%%

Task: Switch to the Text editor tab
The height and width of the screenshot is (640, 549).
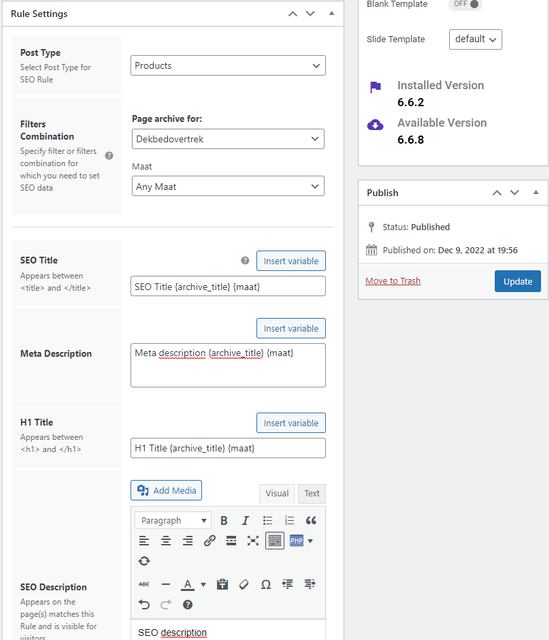Action: [x=311, y=493]
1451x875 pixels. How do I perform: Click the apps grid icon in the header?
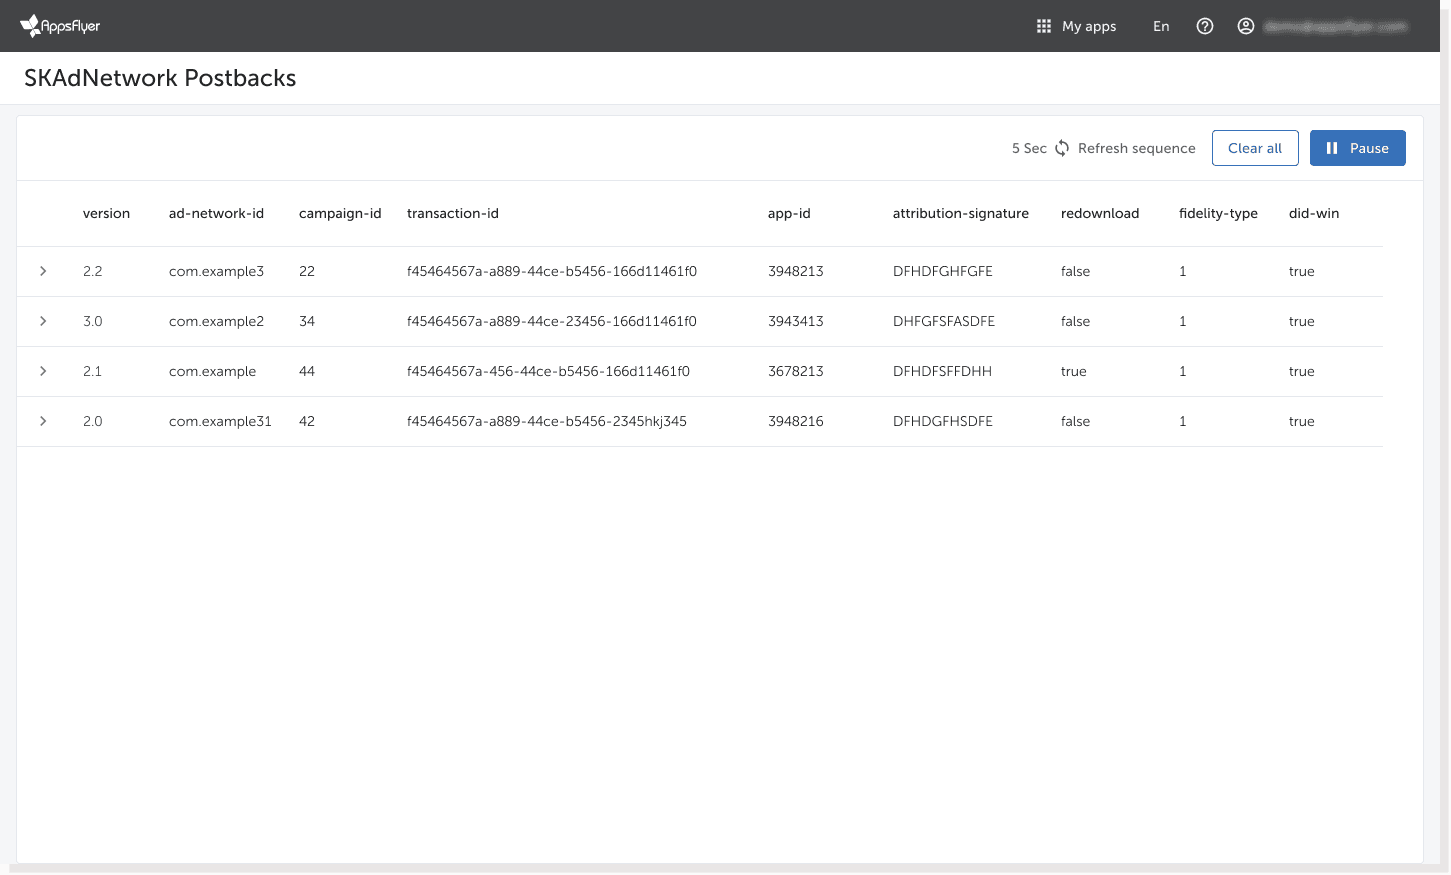click(1042, 26)
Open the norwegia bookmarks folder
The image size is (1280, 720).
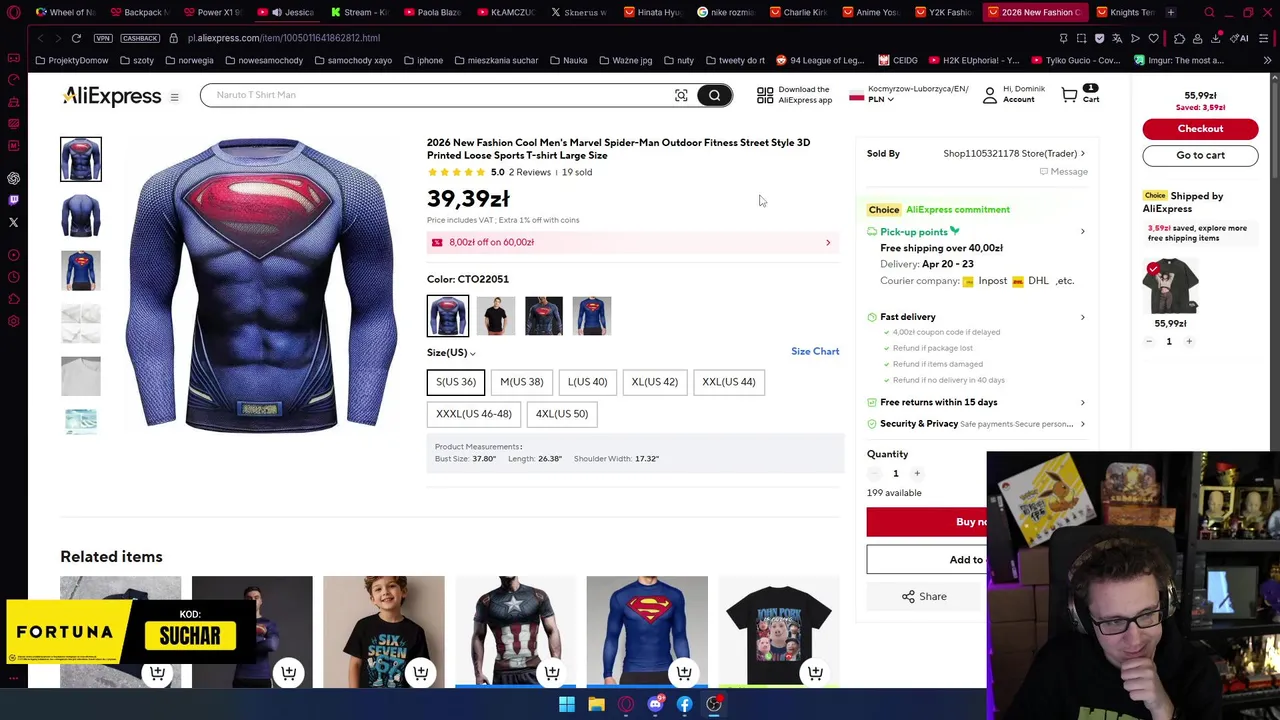coord(190,60)
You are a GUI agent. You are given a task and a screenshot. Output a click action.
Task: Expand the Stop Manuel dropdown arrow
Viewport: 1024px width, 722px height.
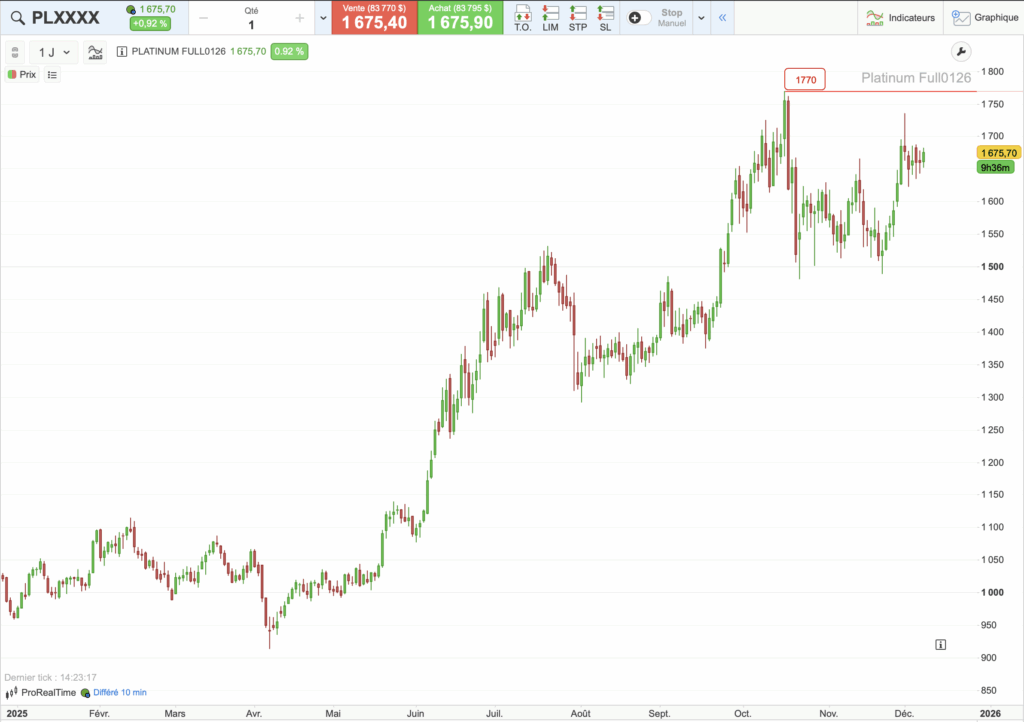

%%

Work instruction |
Please, leaving out all pictures, transcribe exactly the lines above from the one containing "You are a GUI" through the final line, both included.

Result of the exercise |
You are a GUI agent. You are given a task and a screenshot. Output a click action.
Task: Expand the Stop Manuel dropdown arrow
Viewport: 1024px width, 722px height.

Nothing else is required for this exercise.